The Science of Music (3) Waves, physics of sound, hearing, musical scales, musical instruments, and room acoustics.
INART 050 The Science of Music (3)
(BA) This course meets the Bachelor of Arts degree requirements.
This course will explore the physical and acoustical bases of sound and music.
The physics will include a study of vibrating systems and simple harmonic motion, wave propagation, reflection and refraction, superposition, resonant frequencies, harmonics, phase, the relationship of speed and velocity, and spectra. The acoustics portion will apply these physical properties to hearing, sound and music, covering the nature of the human auditory system, and correlations of pitch to frequency, loudness to amplitude/power/intensity, timbre to spectra and envelope.

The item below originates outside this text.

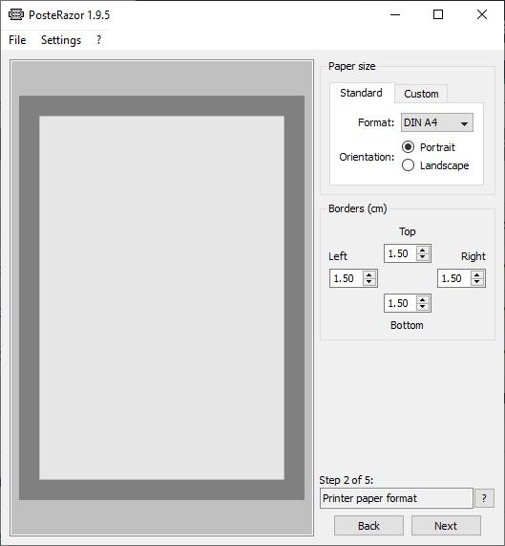
Task: Open the question mark help menu
Action: coord(98,40)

NOTE: there need be no specific math prerequisite for the course. Though high school algebra and trigonometry will be recommended, these topics will be integrated with the rest of the course material.
With physical and physiological groundwork laid, the subject matter will move to purely musical areas: the construction of musical scales, the nature of consonance, dissonance, and harmony. Twelve-tone equal temperament, the basis of Western common practice music, is not an absolute, but a decision made to facilitate certain musical choices, and a compromise in terms of optimal consonance. The nature of the different instruments will then be discussed - strings, winds, brass, and voice. Different instruments naturally produce different scale types and different types of spectra. Students will learn to appreciate the inherent differences in different instrument types.

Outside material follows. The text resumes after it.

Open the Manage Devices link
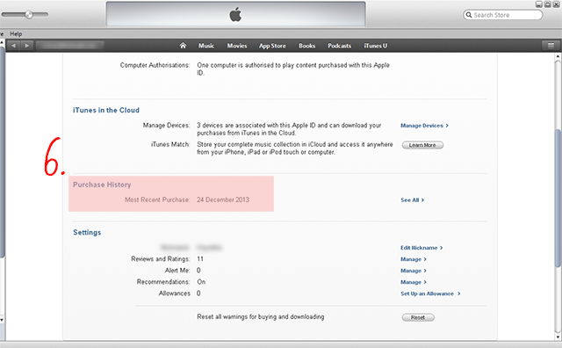 point(424,126)
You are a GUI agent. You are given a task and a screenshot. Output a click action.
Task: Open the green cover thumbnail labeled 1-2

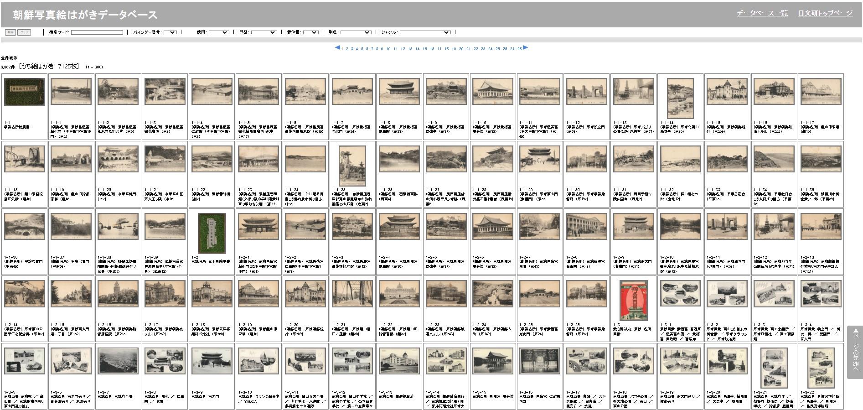(x=212, y=233)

The last portion of the course will return to acoustics, exploring the role that performance spaces play in the propagation and reception of sound. The shape and materials of a room determine its characteristic sound. Students will learn about how sound in large auditoriums is characterized by the balance of direct and reflected sound, the distinction between specular and diffuse reflections, the absorptive properties of different building materials, and the nature of reverberation. Smaller performance spaces are subject to standing waves, flutter echo, and comb filtering. Taking steps to avoid undesirable characteristics is often an easy matter once the nature of these characteristics is understood.
Finally, an overview of perceptual psychological studies of auditory streaming will explore how the auditory system organizes sound on a primitive, unlearned level.
Grading will be based on weekly homework assignments, two midterm exams and a final
Note : Class size, frequency of offering, and evaluation methods will vary by location and instructor. For these details check the specific course syllabus.